Proof of Concept vs a Trial
How do you minimise this risk and make sure that the solution you choose is the right one for your business?
The potential applications of speech analytics technology in contact centres has been well known amongst industry insiders for years now. The technology regularly finds itself as the central theme of many contact centre and customer experience conferences around the world, and as a piece of the RPA and AI puzzle that large organisations are so intent on solving.
And yet, there is still an inherent risk in implementing this technology because the unfortunate reality is: there are so many ways to do it wrong.
So how do you minimise this risk and make sure that the solution you choose is the right one for your business? Traditionally this has been achieved by a thorough RFP process which would produce extensive feature matrices and technical specification lists to encourage apples for apples comparisons between vendors.
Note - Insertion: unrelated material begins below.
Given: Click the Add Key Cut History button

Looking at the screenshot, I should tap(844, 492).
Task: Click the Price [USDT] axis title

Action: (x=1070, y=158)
Over time, organisations became increasingly aware that dedicating years worth of procurement resources just to decide on a technology provider who over-promised and under-delivered on their solution was less than ideal.
Well how about a POC, which would be a validation of the technology in an environment much more representative of the real thing? Rather than being told what a solution could do, you could be shown the value through plugging in real call data and in some cases, a controlled sandbox environment to use. This is a reasonable attempt at emulating the real thing, however it’s still a controlled and often limited scale environment.
This approach has generally been successful for both vendors and customers for some time, given the historical difficulty of implementing speech analytics solutions. That used to be the best way, but as with many legacy processes in the era of rapid innovation, there is a better way.
Here’s where the trial comes in.
The beauty of maturing tech stacks and the ubiquity of cloud solutions is that implementation no longer needs to be its own project. Some speech analytics solutions (such as Daisee’s Lisa), can be live and providing value within 2-3 weeks, rather than the historical 6-8 month implementation processes offered by some of the older legacy behemoths. What this means is that the investment from both vendor and customer becomes negligible when the implementation is simply plug in / plug out at very low cost.
The trial allows for organisations to have a low cost, real life experience of what the product would look like, sometimes with even less commitment than engaging in a POC or RFP process.
Plug it in, try it out. If you don’t like it, take it out, and if you do like it, keep it in.